Furthermore, PHB attenuated HG-induced apoptosis in HRCECs. A previous study revealed that treatment of endothelial cells with HG for three days enhanced cell apoptosis (13). Another study showed that the apoptosis rate of retinal pericytes, cultured under HG conditions for seven days, was higher compared with those cultured under NG conditions (14,15). Additionally, compared with endothelial cells cultured under NG conditions, cells exposed to 23 and 30 nM glucose for 25 and 45 days, respectively, exhibited enhanced apoptotic rates (16). Interestingly, the apoptosis rate in cells treated with 23 or 30 nM HG was not significantly different. The results of the present study were consistent with the aforementioned studies, as the apoptosis rate in the HG and NC groups was significantly increased compared with the NG group. However, the apoptosis rate was notably reduced in the PHB group. No statistically significant difference was observed in apoptosis between the HG and NC groups. Therefore, the present study indicated that PHB could attenuate HG-induced HRCEC apoptosis.

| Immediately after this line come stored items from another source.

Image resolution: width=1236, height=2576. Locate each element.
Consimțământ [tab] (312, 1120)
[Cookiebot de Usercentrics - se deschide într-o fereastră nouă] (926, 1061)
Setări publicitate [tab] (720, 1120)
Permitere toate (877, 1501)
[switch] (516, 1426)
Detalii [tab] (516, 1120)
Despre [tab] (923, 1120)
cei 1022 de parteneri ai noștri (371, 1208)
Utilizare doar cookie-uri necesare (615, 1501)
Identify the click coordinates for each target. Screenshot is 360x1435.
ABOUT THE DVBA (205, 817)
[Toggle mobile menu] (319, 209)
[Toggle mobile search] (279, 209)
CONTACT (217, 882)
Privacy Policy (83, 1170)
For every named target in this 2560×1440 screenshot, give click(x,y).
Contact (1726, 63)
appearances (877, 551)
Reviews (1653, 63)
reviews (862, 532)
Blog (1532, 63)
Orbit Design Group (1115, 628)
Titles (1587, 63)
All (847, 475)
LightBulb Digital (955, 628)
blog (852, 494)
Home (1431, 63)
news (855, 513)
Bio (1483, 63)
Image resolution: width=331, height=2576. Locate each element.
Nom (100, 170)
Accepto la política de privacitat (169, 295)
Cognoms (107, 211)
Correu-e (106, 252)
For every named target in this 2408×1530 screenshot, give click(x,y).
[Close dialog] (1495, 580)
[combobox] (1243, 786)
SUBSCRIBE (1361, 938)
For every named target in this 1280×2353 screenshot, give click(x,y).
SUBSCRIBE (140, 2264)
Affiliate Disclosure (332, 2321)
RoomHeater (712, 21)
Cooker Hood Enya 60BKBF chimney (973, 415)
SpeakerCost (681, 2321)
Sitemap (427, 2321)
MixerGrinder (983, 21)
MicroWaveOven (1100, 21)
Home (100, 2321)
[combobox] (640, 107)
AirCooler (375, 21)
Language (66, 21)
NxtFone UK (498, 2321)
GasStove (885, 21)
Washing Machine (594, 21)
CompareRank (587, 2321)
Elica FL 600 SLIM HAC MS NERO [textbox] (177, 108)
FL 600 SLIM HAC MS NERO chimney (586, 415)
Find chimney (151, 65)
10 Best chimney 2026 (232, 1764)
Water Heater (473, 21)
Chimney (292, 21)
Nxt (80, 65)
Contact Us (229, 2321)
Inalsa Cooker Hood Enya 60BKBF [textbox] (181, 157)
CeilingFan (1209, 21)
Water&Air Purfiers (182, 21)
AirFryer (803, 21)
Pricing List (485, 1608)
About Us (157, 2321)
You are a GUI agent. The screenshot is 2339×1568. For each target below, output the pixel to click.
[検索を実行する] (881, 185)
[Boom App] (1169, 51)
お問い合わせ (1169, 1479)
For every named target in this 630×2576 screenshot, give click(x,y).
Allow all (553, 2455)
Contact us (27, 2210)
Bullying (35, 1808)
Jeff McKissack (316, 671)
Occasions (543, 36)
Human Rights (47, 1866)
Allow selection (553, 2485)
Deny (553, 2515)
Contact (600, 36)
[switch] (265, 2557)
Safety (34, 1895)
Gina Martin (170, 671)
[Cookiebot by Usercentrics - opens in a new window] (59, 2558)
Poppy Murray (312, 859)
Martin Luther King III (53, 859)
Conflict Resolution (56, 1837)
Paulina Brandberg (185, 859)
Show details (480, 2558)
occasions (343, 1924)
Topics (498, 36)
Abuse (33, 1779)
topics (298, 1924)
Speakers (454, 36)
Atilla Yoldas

It has been reported that PHB exerts its anti-apoptotic effects through the caspase signaling pathway (17,18). Herein, to evaluate the anti-apoptotic effect of PHB on HRCECs, the protein expression levels of caspase-3 and PARP were determined by western blot analysis. The aforementioned proteins play a crucial role in regulating mitochondrial cell death (19). The results showed that caspase-3 and PARP were notably upregulated in the HG and NC groups compared with the NG group. However, the levels of both proteins were not statistically different between the HG and NC groups. Interestingly, the protein levels of PARP and caspase-3 were notably decreased in the PHB group compared with the NC group. Overall, PHB attenuated HG-induced apoptosis in HRCECs via downregulating caspase-3 and PARP.

PHB may be a promising approach for DR. However, the more detailed mechanism of PHB in DR need to be done in vivo. In summary, the results of the present study suggested that PHB could be necessary for maintaining mitochondrial function via regulating ROS generation and apoptosis in HRCECs. These findings highlighted the widely accepted notion that mitochondria are a significant cellular compartment and that ROS serves a crucial role in DR (20). Both apoptosis and mitochondrial function are associated with several pathological processes during microvascular damage, including DR (21). Overall, the results of the present study could provide an experimental basis for the protective effect of PHB in the management of DR. PHB could become an interesting candidate for some possible clinical implications in DR.